Quoiqu’il en soit, cet Evénement m’a suggéré plusieurs Reflections sérieuses, et que Je crois importantes. J’ai considéré que sans lAccident qui m’a éveillé ce Jour la [illegible] matin, j’aurais dormi environ six heures de plus, pendant les quelles le Soleil donnoit sa Lumiere; et par consequent J’aurois vécu six heures de plus a la Lueur des bougies. Cette derniere maniere de s’éclairer etant beaucoup plus Couteuse que la premiere, mon Gout pour l’Economie m’a conduit a me servir du peu d’Arithmetique que Je sai’s, pour faire quelques Calculs sur cette Matiere; et Je vous les envoye, Messieurs, en vous faisant observer, que la grand mérite d’une Invention est son Utilité; et qu’une Decouverte dont on ne peut faire aucun Usage, n’est bonne a rien.
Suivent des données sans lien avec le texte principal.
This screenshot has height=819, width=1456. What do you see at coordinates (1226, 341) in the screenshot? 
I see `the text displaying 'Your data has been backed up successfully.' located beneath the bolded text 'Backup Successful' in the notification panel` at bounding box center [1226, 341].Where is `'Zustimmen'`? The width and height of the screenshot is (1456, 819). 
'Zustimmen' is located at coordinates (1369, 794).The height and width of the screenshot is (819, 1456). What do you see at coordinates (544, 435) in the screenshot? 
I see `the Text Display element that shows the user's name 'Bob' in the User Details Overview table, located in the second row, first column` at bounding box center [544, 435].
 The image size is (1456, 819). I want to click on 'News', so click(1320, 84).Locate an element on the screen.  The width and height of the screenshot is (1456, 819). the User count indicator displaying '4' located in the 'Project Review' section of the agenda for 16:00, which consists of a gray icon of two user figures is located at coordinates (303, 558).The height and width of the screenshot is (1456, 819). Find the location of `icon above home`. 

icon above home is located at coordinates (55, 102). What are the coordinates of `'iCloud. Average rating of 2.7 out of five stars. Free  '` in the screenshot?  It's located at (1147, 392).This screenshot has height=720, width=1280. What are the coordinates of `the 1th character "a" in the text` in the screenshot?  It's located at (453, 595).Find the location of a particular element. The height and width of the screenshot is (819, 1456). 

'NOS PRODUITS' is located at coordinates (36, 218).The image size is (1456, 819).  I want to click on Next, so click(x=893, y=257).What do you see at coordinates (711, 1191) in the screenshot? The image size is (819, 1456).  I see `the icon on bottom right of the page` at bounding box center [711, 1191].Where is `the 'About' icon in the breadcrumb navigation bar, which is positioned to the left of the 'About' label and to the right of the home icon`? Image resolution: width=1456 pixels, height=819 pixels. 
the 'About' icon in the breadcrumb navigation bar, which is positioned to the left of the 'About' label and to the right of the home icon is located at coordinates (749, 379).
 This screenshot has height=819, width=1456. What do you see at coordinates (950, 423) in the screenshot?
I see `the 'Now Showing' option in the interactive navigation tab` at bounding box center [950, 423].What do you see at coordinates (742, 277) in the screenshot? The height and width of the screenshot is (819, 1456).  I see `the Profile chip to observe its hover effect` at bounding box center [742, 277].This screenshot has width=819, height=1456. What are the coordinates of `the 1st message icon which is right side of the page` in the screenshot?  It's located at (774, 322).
Je prens pour Base de mon Calcul la Supposition qu’il y a 100 mille familles à Paris qui Consomment chacune, pendant la Duree de la Nuit, et les unes dans les autres, une Demie Livre de Bougie ou de Chandelle par heure. Je crois cette Estimation modéré, car quoique quelques unes consomment moins, il y en a un grand nombre qui consomment beaucoup davantage. Maintenant Je compte environ sept Heures par Jour pendant les quelles nous sommes encore couchés, le Soleil etant sur l’Horison; Car il se leve pendant six Mois entre six et huit heures avant midi, et nous nous éclairons environ sept Heures dans les Vingt quatre, avec des Bougies et des Chandelles. Ces deux faits me fournissent les Calculs suivans.

Les Six Mois du 20 Mars au 20 Septembre me donnent 183 Nuits. Je multiplie ce nombre par sept, pour avoir le nombre des Heures pendant lesquél nous brulons de la Bougie ou de la Chandelle, et J’ai 1281. Ce nombre multiplié par 100 Mille, qui est celui des Familles, donne 128,100,000. heures de Consommation. A Supposer, comme je l’ai dit, une demi Livre de Bougie ou de Chandelle consommée par chaque heure dans chaque Famille, on aura 64,050,000 Livre pesant de Cire ou de Suif, consommées à Paris; et si l’on estime la Cire et le Suif, l’un dans l’autre, au prix moyen de 30 Sols la Livre, on aura une Dépense annuelle de 96,075,000 livres Tournois, en Cire et Suif: Somme enorme! Que la seule Vi[lle] de Paris épargneroit en se servant, pendant les six mois d’été seulement, de la Lumiere du Soleil, au lieu de celle des Chandelles et des Bougies: Et voila, Messieurs, la Decouverte que J’annonce, et la Reforme que Je propose.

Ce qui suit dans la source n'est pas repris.